**Exercise instructions**
In the listing below, find the line that contains "Given: Open the third ad video thumbnail" and the line that contains "Image resolution: width=1024". Quote both and every line between them, exactly, and nothing more.

━━━━━ Record extracts

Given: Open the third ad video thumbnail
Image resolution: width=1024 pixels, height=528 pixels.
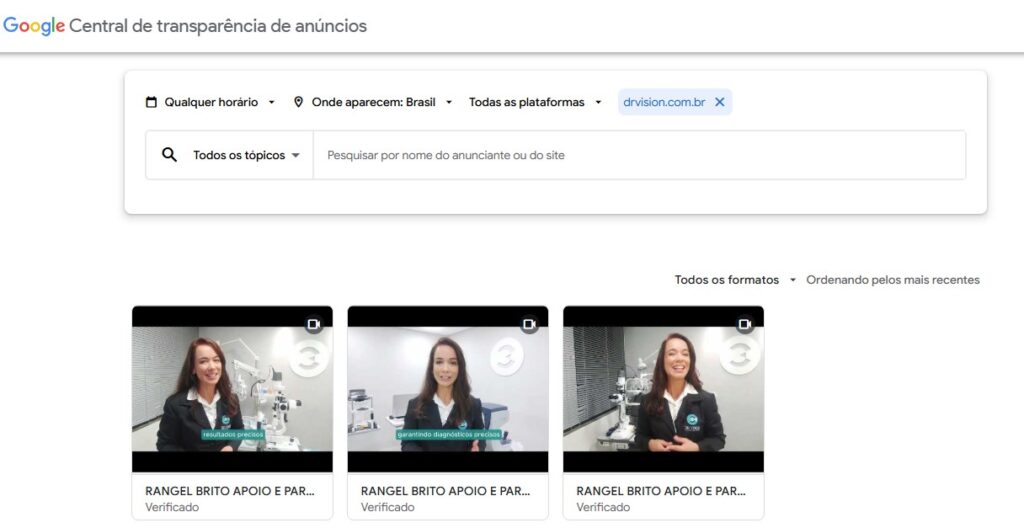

━━━━━━━━━━
━━━━━ Record extracts

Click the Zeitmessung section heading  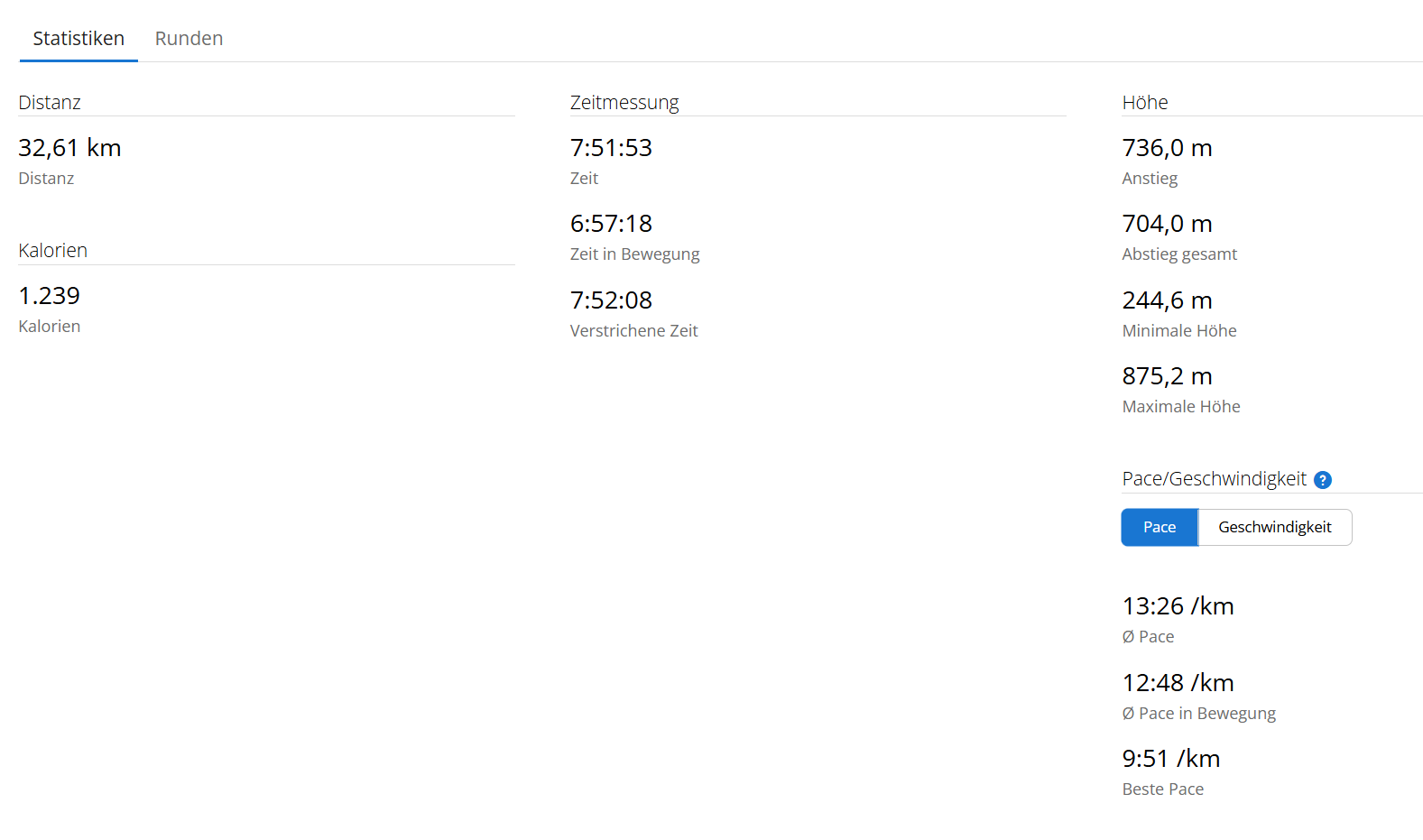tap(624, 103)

━━━━━━━━━━
━━━━━ Record extracts

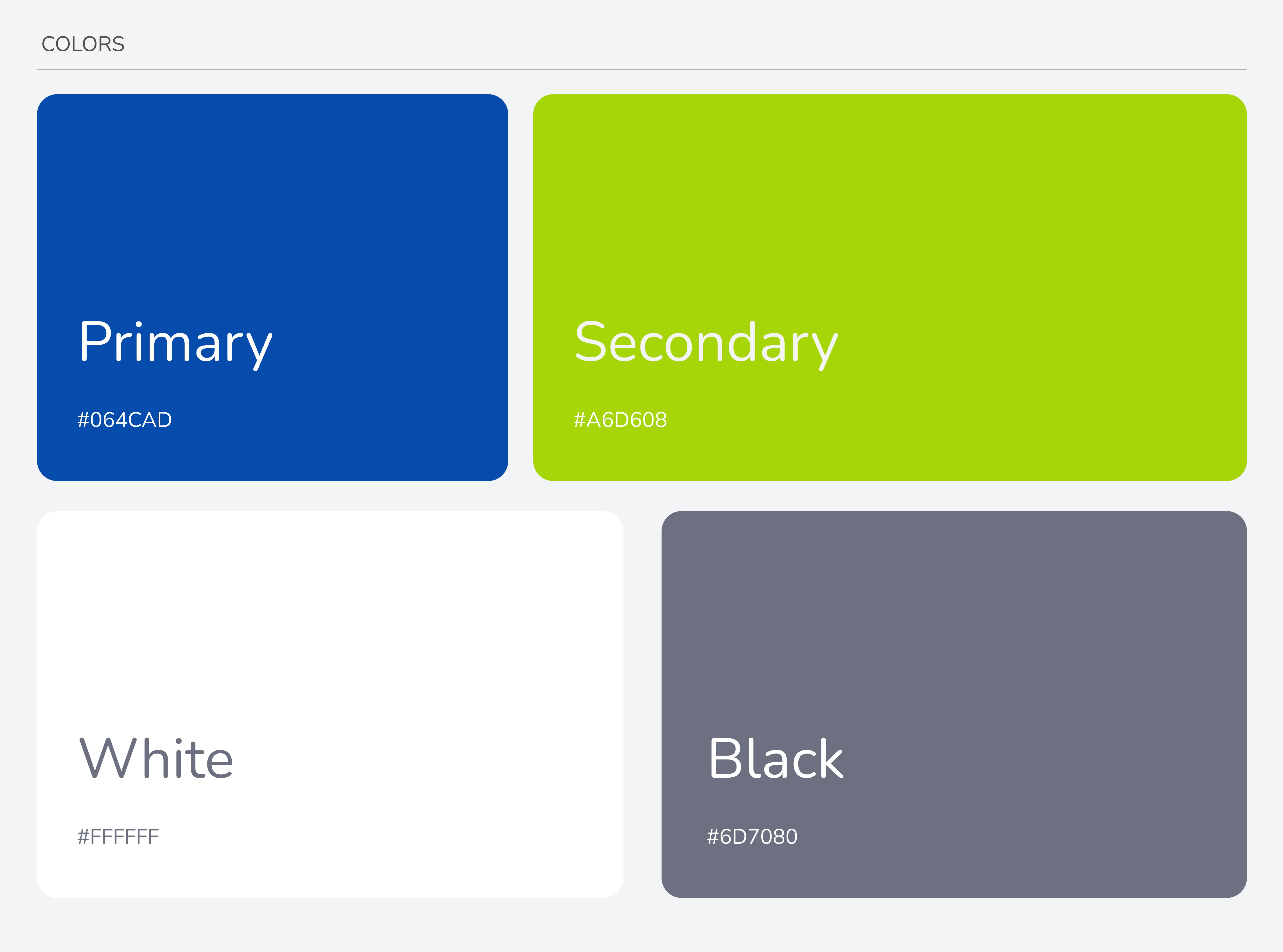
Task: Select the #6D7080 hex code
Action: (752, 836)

━━━━━━━━━━

**Written solution**
Given: Open the third ad video thumbnail
Image resolution: width=1024 pixels, height=528 pixels.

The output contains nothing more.